▶ [Instructions for the task]: Write out the stretch of the piece on Iraq news coverage from "unleashed to being" through "buildings were destroyed." again, switching "genocidal" to "catastrophic".

▶ [Text segment]:

= = = =

Created Sep 6 2007 - 9:18am

 

News that Katie Couric would anchor the CBS Evening News from Baghdad this

week [1] created a major media splash [2]. After earlier suggesting that

type of assignment would be too treacherous for a single mother of two,

Couric did an about-face. She stressed that as a journalist she wanted to

get a better sense, a firsthand account, of how events were unfolding inside

Iraq; to give the story more context.

 

It's ironic because if CBS had simply aired more reporting from Iraq this

summer instead of joining so many other news outlets in walking away from

the story, then perhaps Couric wouldn't have had to travel 8,000 miles to

find out the facts on the ground.

 

Couric's high-profile assignment helps underscore the shocking disconnect

that has opened up between American news consumers and the mainstream media.

The chasm revolves around the fact that public polling indicates consumers

are starved for news [3] from Iraq, yet over the summer the mainstream

media, and particularly television outlets such as CBS, steadfastly refused

to deliver it. The press has walked away from what most Americans claim is

the day's most important ongoing news event.

 

The media's coverage from Iraq has naturally ebbed and flowed over the

four-and-a-half years since the invasion. And escalating security concerns

in Iraq have made it both more difficult and more expensive [4] for news

organization to operate there.

 

But the pullback we've seen this summer, the chronic dearth of on-the-ground

reporting, likely marks a new low of the entire campaign. It's gotten to the

point where even monstrous acts of destruction cannot wake the press from

its self-induced slumber. Just recall the events of August 14.

 

That's when witnesses to the four synchronized suicide truck bombs that

detonated in northern Iraq on that day described the collective devastation

unleashed to being like an earthquake, or even the site of a nuclear bomb

[5] explosion; the destruction of one bomb site measured half a mile wide. A

U.S. Army spokesman, after surveying the mass carnage from an attack that

targeted Yazidis, an ancient religious community, called the event

genocidal. Indeed, more than 500 Iraqis were killed, more than 1,500 were

wounded, and 400 buildings were destroyed.

 

The bombings in the towns of Tal al-Azizziyah and Sheikh Khadar marked the

deadliest attack of the entire Iraq war. In fact, with a death toll topping

500, the mid-August bombing ranks as the second deadliest terror strike ever

recorded [6] in modern times. Only the coordinated attacks on 9-11 have

claimed more innocent lives. Yet the press failed to put the story in

context.

= = = =

(Records from a collection)
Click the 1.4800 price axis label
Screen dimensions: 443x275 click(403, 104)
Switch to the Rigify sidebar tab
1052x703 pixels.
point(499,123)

= = = =

▶ [Exercise response]:
unleashed to being like an earthquake, or even the site of a nuclear bomb

[5] explosion; the destruction of one bomb site measured half a mile wide. A

U.S. Army spokesman, after surveying the mass carnage from an attack that

targeted Yazidis, an ancient religious community, called the event

catastrophic. Indeed, more than 500 Iraqis were killed, more than 1,500 were

wounded, and 400 buildings were destroyed.